Use the alignment tools (the icons at the top when you have something selected) to center things perfectly. Don’t try to eyeball it. Your eyes will lie to you and things will be off by like 3 pixels which somehow our brains notice even if we can’t explain why.
Color Overlays and Transparency Tricks
Want to use a busy photo but still have readable text? Add a shape over the photo, change it to your brand color, then reduce opacity to like 40-60%. Boom – instant professional look.
I do this on cover pages all the time. Find a cool photo, add a dark overlay, put white text on top. Works every single time and looks way more expensive than it is.
Exporting Your Ebook Properly
When you’re done click Download and here’s what matters – choose PDF Print for the highest quality. PDF Standard works too but Print gives you that crisp 300 DPI quality.
Flatten PDF if you want the file smaller and don’t need any editable elements. Don’t flatten if you’re keeping those clickable links I mentioned earlier.
For page ranges you can export the whole thing or individual pages. Sometimes I export just the cover separately at a higher resolution for marketing materials.
Wait I forgot to mention – before you export do a full scroll-through of every page. I cannot tell you how many times I’ve found typos or misaligned elements right before export. Actually check page numbers if you added them, make sure images aren’t pixelated, verify all your links work.
Template Organization Tips
Save your master template as a separate Canva project with “TEMPLATE” in the name so you don’t accidentally edit it. I learned this after destroying my master template while working on a client project at like 2am watching some random Netflix show.
Create folders in Canva for different template types – one for ebook templates, one for covers, one for marketing graphics. The search function in Canva is okay but folders are better when you’ve got dozens of projects going.
Common Mistakes to Avoid
Don’t use too many fonts – I mentioned this already but seriously it’s the #1 amateur mistake. Two fonts max, three if you really know what you’re doing.
Don’t ignore mobile preview. A lot of people read ebooks on phones now. Your design needs to work on small screens even if it’s not optimized for them.
Don’t forget about bleed if you’re doing anything that might get printed. Though for digital-only ebooks this doesn’t matter.
Don’t make your file size massive. If your PDF is over 50MB you probably have too many high-res images. Compress them or reduce the resolution slightly.
The Page Number Question
People always ask if they should add page numbers. For digital ebooks I usually don’t because devices have their own page tracking. But if your ebook has a table of contents with page references then yeah you gotta add them.

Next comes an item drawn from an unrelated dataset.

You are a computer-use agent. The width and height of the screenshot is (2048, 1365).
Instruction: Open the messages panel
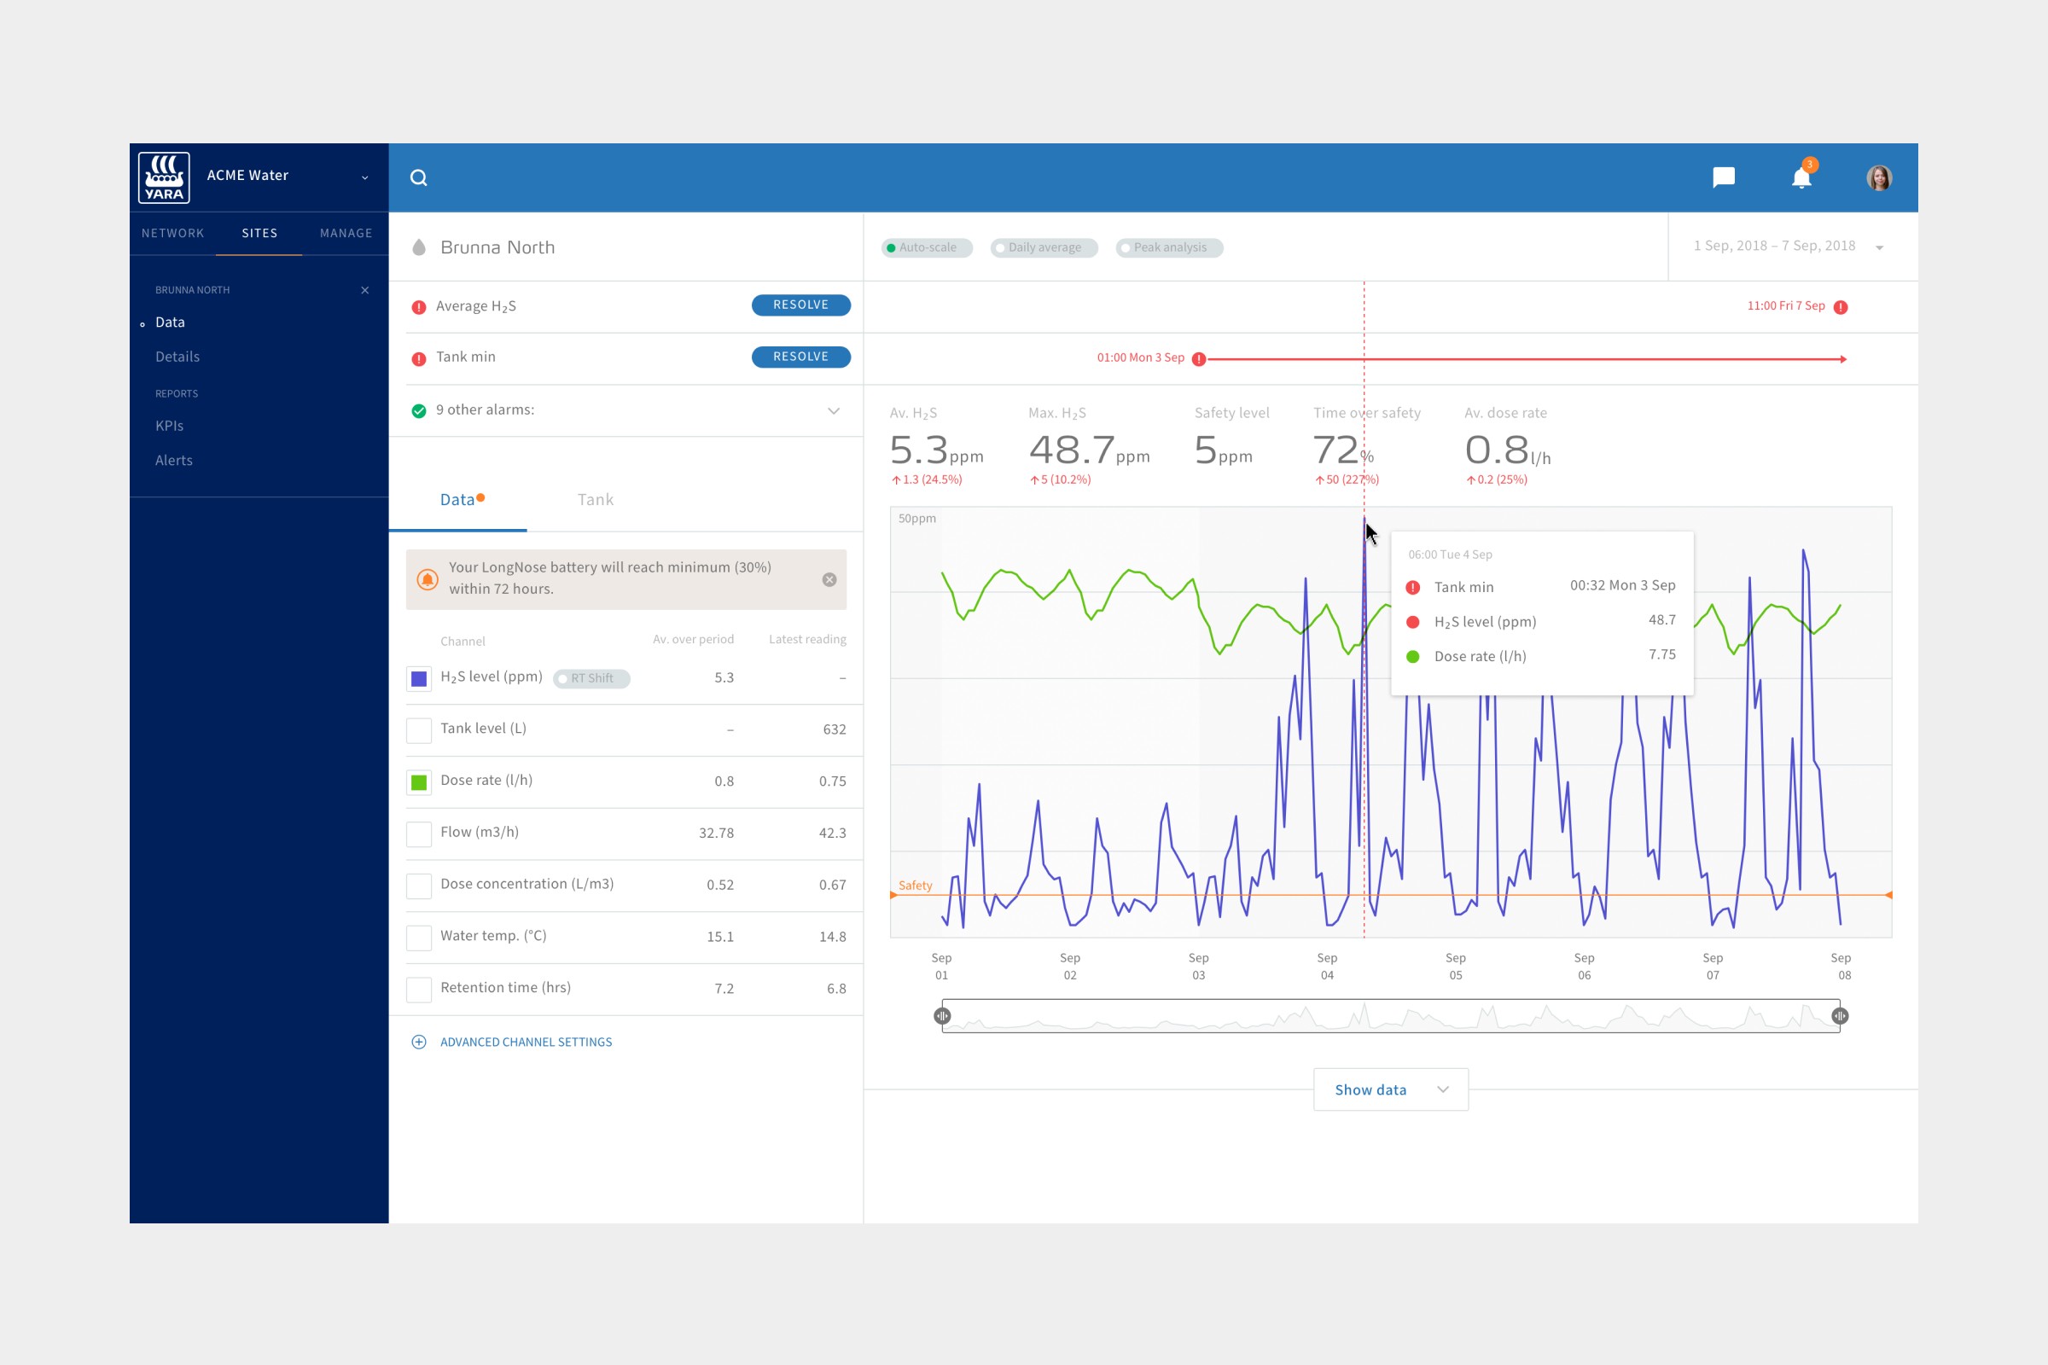point(1723,177)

Canva doesn’t auto-number pages which is annoying so you have to add text boxes manually. Put them in the footer, small font, centered or in the outer corner. Takes forever but makes it look polished.
Branding Consistency Across Multiple Ebooks
If you’re making a series of ebooks use the same fonts, colors, and general layout structure. People should be able to see two of your covers side by side and know they’re from the same creator.
I have a brand kit saved in Canva with my main colors, fonts, and logo. Every new ebook pulls from this kit so there’s automatic consistency.
Testing Before You Publish
Export your ebook and open it on different devices. Check it on your computer, phone, tablet, whatever you have access to. Colors look different on different screens and sometimes layouts break in weird ways.
Send it to a friend or two and ask if anything looks off. Fresh eyes catch stuff you’ve stared at for too long to notice.
Print a few pages if possible – not the whole thing obviously but like the cover and a couple interior pages. Sometimes things that look good on screen look weird printed and vice versa.
The whole process from blank canvas to finished ebook template takes me maybe 4-6 hours now but when I started it was more like 15-20 hours because I didn’t know these shortcuts. You’re gonna be slower at first and that’s totally normal just keep making templates and you’ll get faster.